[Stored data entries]
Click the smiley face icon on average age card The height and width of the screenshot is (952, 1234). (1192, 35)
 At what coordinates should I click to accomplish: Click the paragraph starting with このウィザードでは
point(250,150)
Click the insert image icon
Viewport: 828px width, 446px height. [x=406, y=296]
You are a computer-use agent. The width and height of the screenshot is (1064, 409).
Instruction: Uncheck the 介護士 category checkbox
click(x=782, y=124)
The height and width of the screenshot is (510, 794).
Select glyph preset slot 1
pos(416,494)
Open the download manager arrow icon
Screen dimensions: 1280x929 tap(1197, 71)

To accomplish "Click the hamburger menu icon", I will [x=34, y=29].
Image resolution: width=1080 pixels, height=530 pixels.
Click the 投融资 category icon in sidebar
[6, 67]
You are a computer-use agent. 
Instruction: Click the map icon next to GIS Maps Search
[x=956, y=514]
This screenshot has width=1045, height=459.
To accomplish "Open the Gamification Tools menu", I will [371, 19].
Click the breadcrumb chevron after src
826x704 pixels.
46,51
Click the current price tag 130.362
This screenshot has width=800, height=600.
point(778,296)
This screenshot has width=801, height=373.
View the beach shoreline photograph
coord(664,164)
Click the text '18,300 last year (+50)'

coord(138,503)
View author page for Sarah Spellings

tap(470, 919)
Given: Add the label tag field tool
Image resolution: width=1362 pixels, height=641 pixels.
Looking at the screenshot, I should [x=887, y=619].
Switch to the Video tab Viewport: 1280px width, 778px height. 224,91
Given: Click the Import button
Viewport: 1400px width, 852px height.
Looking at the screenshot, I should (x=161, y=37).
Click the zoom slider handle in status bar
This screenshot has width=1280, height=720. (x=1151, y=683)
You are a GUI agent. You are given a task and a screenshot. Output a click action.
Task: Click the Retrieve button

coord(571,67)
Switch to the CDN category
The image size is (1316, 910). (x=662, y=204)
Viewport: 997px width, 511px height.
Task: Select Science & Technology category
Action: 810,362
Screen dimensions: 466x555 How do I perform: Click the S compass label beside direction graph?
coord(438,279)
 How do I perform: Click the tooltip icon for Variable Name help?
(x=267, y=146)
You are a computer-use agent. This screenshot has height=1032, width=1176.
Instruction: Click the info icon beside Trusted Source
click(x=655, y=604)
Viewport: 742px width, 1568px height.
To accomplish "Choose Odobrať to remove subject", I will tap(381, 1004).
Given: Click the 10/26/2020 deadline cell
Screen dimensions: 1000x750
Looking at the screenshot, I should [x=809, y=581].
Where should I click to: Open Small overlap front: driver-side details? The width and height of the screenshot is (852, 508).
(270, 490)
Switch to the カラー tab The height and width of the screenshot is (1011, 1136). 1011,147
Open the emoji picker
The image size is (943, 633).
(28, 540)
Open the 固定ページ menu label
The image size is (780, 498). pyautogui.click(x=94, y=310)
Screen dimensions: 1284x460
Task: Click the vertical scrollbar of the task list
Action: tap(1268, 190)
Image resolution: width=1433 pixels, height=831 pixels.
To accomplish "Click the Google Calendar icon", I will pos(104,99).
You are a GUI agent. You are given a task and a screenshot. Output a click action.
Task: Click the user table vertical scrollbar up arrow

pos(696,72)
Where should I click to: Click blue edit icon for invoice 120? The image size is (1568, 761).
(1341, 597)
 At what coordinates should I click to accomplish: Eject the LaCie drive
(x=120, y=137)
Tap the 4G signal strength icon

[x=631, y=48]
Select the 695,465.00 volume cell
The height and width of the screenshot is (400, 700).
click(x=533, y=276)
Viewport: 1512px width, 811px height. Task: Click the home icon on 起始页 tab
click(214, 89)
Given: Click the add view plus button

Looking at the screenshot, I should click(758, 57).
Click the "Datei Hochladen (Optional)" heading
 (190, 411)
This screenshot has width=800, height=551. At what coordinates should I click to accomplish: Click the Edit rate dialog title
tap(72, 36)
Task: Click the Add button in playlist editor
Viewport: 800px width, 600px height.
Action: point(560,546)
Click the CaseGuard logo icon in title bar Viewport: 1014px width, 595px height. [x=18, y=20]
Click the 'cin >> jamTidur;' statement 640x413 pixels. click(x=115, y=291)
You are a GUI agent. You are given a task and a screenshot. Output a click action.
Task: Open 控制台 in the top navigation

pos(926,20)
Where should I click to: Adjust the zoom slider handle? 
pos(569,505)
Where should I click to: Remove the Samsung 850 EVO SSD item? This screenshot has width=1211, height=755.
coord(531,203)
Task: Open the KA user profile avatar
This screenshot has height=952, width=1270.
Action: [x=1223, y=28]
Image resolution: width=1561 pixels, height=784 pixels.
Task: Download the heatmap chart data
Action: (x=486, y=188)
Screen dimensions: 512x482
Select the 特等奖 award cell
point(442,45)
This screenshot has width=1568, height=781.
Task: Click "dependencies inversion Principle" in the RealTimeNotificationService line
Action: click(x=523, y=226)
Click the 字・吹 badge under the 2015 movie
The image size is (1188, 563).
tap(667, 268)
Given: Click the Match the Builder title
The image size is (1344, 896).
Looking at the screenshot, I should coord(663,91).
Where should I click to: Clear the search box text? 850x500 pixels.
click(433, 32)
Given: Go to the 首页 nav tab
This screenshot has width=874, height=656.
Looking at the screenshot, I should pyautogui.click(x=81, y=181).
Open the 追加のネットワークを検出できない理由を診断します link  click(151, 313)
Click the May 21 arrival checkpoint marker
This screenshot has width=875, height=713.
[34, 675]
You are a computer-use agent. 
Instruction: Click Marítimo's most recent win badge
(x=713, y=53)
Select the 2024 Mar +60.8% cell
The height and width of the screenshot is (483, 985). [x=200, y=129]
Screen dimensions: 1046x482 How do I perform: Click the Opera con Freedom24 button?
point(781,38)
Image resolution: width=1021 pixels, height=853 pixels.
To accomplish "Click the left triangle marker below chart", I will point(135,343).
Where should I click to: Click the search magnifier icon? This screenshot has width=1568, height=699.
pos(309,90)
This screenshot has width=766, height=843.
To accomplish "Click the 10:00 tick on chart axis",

Task brief: Look through the entries above and quote exactly the lines from the line with "Viewport: 800px width, 600px height." to the line with "Click the 字・吹 badge under the 2015 movie", counting both of those lines.

Result:
Viewport: 800px width, 600px height.
Action: point(560,546)
Click the CaseGuard logo icon in title bar Viewport: 1014px width, 595px height. [x=18, y=20]
Click the 'cin >> jamTidur;' statement 640x413 pixels. click(x=115, y=291)
You are a GUI agent. You are given a task and a screenshot. Output a click action.
Task: Open 控制台 in the top navigation

pos(926,20)
Where should I click to: Adjust the zoom slider handle? 
pos(569,505)
Where should I click to: Remove the Samsung 850 EVO SSD item? This screenshot has width=1211, height=755.
coord(531,203)
Task: Open the KA user profile avatar
This screenshot has height=952, width=1270.
Action: [x=1223, y=28]
Image resolution: width=1561 pixels, height=784 pixels.
Task: Download the heatmap chart data
Action: (x=486, y=188)
Screen dimensions: 512x482
Select the 特等奖 award cell
point(442,45)
This screenshot has width=1568, height=781.
Task: Click "dependencies inversion Principle" in the RealTimeNotificationService line
Action: click(x=523, y=226)
Click the 字・吹 badge under the 2015 movie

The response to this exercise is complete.